The Red Rover Re-enactment
In August 1953 the Red Rover Coach and Horses took to the road again, re-enacting 19th Century Coach journey between Southampton and London.
The coach and horses set off from the Stag Brewery, Victoria, the home of its owners Watney Combe Reid & Co Ltd, on 10th August and returning on 12th August. Both journeys took about 12 hours. They did the journey twice in each direction. To Southampton on Monday, back to London on Tuesday, and again to Southampton on Wednesday and back on Thursday. Nine horse teams were involved, the changes of horses taking place at inns including The Swan in Alton and The Bell in Alresford . Earlier that year many of the horses had been involved in the Coronation procession.
On board the coach were Mr Sanders Watney and guests. Also present was Harry Love, Coach Guard, now aged over 70. Mr Love had been one of the original coach guards on the same route 50 years earlier and at the time of the 1953 coach journey he was known for supplying suitable music on his coaching horn at the International Horse Show. Following the coach was a car carrying Mr Wells, who was responsible for keeping the coach going, and his tools “in case the whole lot breaks down.”
Our photograph shows the Red Rover passing through Ropley accompanied by hounds and horses from the Hampshire Hunt.
Coaches were first introduced into England by the Earl of Arundel in 1580. Travel was risky in the early days but by the 1820s British coach travel was the envy of the world. In the 1850s coach operators faced competition from the railways and ceased to do business but in 1890 there was a revival by enthusiasts and routes from London to the South Coast were once again travelled by coach and horses. This lasted until the outbreak of World War One.
One of the coaches which ran between Southampton and London was called the “Red Rover”. According to the Hampshire Independent of 27th April 1839, the coach left the Castle Hotel on the Quay at 10.30 am “immediately on the arrival of the Cowes Steamer”.
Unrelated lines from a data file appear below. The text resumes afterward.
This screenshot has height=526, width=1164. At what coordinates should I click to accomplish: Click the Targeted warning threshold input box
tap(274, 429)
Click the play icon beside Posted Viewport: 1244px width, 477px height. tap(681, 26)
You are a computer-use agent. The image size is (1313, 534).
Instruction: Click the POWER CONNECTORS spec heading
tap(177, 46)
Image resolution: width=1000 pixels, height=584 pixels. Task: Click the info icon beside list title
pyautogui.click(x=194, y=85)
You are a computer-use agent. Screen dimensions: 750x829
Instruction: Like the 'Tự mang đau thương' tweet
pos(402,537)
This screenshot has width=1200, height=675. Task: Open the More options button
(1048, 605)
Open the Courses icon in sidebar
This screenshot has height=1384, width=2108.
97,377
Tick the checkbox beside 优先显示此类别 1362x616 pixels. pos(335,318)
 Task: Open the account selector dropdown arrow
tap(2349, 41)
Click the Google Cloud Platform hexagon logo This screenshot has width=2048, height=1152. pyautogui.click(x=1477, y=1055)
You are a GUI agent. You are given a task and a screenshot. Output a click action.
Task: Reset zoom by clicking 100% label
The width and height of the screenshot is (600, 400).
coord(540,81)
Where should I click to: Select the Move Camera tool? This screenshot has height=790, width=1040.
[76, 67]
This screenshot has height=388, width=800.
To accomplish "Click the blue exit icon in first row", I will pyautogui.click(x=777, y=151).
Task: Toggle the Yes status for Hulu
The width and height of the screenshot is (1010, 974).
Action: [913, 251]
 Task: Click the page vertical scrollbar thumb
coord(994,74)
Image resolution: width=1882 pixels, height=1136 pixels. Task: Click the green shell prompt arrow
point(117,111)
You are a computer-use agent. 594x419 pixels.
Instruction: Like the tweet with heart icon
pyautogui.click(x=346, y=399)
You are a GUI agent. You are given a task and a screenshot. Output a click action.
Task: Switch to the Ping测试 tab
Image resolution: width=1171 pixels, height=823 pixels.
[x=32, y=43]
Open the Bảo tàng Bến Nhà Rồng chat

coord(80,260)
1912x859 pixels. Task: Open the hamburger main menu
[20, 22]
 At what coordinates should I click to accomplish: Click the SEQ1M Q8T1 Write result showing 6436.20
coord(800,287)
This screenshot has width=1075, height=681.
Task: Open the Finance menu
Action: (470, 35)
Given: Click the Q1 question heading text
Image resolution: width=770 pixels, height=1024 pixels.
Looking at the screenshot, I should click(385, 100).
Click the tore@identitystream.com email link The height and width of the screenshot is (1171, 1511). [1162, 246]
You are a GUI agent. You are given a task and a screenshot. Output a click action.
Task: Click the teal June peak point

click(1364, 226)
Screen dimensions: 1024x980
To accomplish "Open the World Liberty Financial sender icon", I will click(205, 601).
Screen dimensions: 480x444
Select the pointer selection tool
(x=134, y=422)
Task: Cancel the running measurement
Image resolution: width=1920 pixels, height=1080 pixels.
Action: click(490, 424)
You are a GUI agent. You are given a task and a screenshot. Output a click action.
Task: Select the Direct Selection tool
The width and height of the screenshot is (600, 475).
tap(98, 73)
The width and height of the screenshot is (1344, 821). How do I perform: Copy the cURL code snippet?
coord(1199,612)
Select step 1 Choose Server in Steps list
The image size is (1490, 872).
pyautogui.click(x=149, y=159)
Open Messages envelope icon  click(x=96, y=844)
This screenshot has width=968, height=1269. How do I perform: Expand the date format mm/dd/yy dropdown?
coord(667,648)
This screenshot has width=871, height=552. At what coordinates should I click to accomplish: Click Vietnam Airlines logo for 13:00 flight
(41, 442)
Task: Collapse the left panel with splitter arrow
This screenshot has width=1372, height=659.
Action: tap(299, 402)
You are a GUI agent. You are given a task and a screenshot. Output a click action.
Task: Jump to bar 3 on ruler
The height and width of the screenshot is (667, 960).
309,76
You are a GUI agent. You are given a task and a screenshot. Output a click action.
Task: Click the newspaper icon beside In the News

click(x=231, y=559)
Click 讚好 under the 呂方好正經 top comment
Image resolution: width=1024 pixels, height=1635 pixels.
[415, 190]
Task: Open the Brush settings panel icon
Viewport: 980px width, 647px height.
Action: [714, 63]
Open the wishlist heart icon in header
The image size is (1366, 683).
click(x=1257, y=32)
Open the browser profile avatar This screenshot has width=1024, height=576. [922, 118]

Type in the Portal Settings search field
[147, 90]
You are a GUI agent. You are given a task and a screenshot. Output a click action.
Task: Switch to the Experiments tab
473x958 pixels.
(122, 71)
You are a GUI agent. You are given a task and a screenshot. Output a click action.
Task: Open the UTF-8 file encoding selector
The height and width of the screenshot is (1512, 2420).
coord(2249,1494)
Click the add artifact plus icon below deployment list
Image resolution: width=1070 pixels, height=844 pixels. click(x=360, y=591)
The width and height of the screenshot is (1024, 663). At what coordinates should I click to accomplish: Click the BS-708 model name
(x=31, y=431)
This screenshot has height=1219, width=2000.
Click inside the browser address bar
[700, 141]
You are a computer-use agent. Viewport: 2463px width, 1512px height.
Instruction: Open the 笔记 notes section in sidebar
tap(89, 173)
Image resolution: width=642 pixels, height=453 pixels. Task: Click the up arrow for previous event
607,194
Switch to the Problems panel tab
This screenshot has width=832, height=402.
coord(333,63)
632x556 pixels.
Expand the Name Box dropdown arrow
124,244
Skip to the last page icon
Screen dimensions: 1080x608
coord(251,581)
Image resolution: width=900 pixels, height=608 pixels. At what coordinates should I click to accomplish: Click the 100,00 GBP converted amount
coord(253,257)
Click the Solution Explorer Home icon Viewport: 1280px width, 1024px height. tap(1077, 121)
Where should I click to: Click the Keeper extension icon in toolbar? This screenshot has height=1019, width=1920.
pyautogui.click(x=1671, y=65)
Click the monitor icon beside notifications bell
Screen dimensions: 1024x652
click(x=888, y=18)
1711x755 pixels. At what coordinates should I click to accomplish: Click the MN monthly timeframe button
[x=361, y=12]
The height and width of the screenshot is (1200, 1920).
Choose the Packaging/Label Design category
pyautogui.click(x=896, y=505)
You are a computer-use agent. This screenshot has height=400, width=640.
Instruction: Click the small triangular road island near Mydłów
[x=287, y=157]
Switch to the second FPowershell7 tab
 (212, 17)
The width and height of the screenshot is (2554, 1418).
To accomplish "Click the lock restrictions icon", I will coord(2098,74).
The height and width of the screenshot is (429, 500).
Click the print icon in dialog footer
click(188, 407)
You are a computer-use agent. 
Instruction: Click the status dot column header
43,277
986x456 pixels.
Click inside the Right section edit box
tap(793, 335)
The Hampshire Independent of 4th March 1843 states that it travelled daily (Sunday excepted) leaving at 8.30 am from Matcham’s Royal Hotel in Southampton, through Winchester, Alresford, Alton, Farnham, Guildford and Kingston to the New White Horse Cellar, Piccadilly, and Belle Sauvage, Ludgate Hill, London. The return journey departed from the Belle Sauvage at 8.15 am.
The document in the Ropley Archive states that the final journey took place in 1843, the demise of the service being attributed to the coming of the railway.